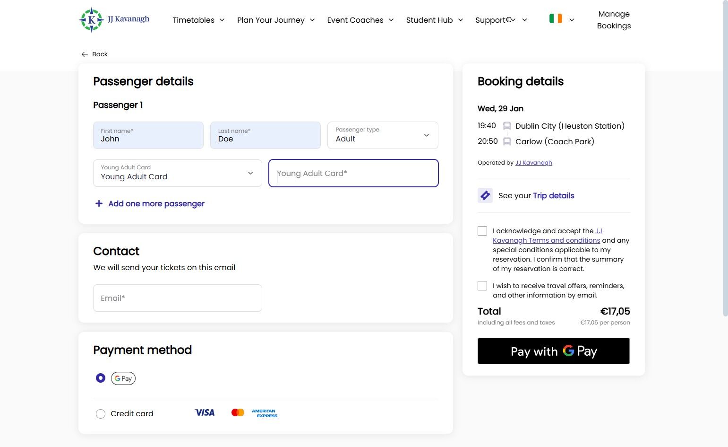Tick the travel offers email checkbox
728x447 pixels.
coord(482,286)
* * *
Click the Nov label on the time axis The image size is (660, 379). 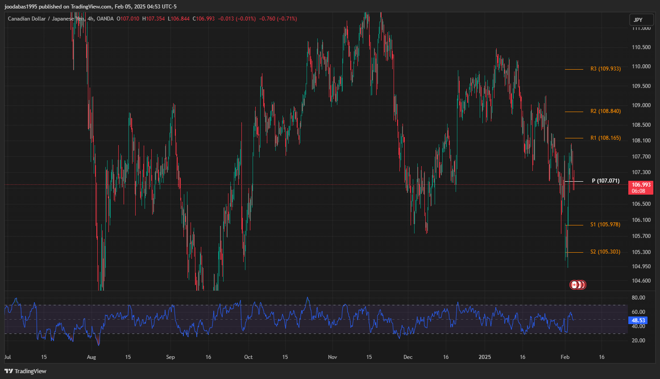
==
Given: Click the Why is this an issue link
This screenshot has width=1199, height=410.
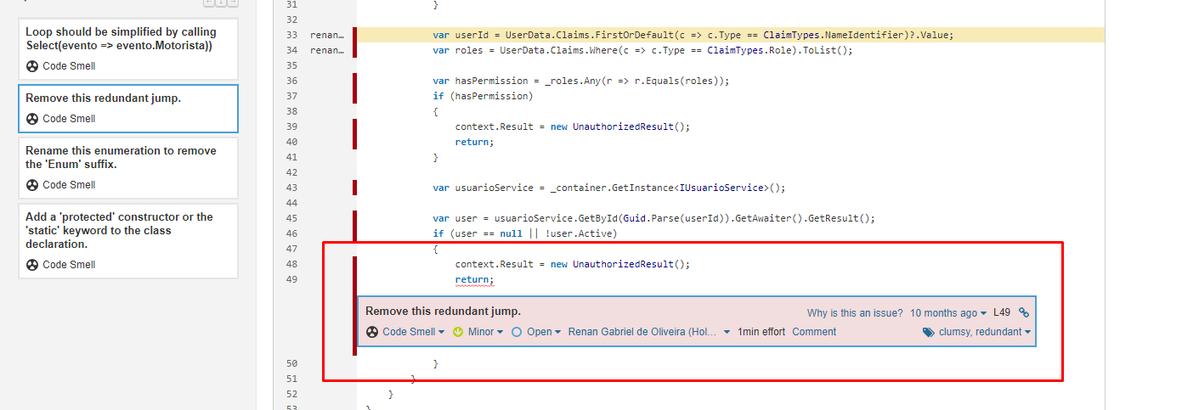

## Task requirements
In the entries above, the lines from the one bearing "Given: Click the Why is this an issue link" up to and including the one bearing "This screenshot has width=1199, height=410." should be transcribed exactly; no other line is wanted.

## Solved exercise
Given: Click the Why is this an issue link
This screenshot has width=1199, height=410.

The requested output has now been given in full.